All articles captured by our review used group analyses, though several also incorporated assessments of individual patients with TBI. Group-analysis approaches are powerful means for improving statistical power. However, the use of a group analysis limits the study to detection of abnormalities that occur in the same location in all patients. The fact that robust group effects have been reproduced in studies of DTI in patients with TBI is consistent with long-standing concepts that identify certain brain regions as particularly susceptible to TAI. Intersubject differences in the mechanism of injury as well as other biomechanical factors such as head and body composition make it highly probable that despite some commonalities, many areas of injury will differ among patients. Further application of individualized assessments of regional brain injury is thus needed to realize the full potential of DTI as a research and clinical tool.
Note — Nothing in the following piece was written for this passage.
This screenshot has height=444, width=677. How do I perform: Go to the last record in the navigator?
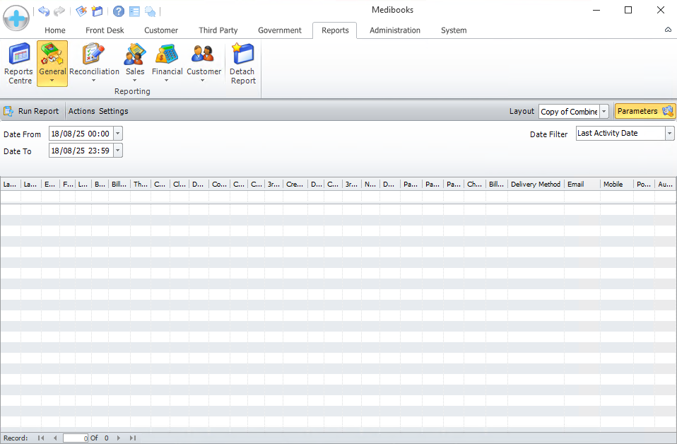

On the basis of our analysis of the current literature, we suggest that important focus areas for future study should include larger longitudinal studies, incorporation of multiple outcome measures in statistical models that account for the complexity inherent in TBI populations, and assessment of interindividual differences. Standardization across centers, specifically with regard to data acquisition parameters, data analysis techniques, and the specific outcome measures assessed, promises to greatly increase the yield of such studies.

In summary, DTI provides a robust measure of clinically important TAI at cross-section, despite the variability inherent in characteristics of patients with TBI and injury mechanisms as well as study differences in data acquisition and analysis methods. Larger longitudinal studies will be essential for the evaluation of DTI as a prognostic biomarker in TBI. More detailed assessment of DTI metrics and translational imaging studies should be undertaken to link pathophysiologic mechanisms in animal models to important clinical outcomes in patients. Together, these approaches promise to realize the full potential of DTI to improve diagnosis and treatment of patients with TBI.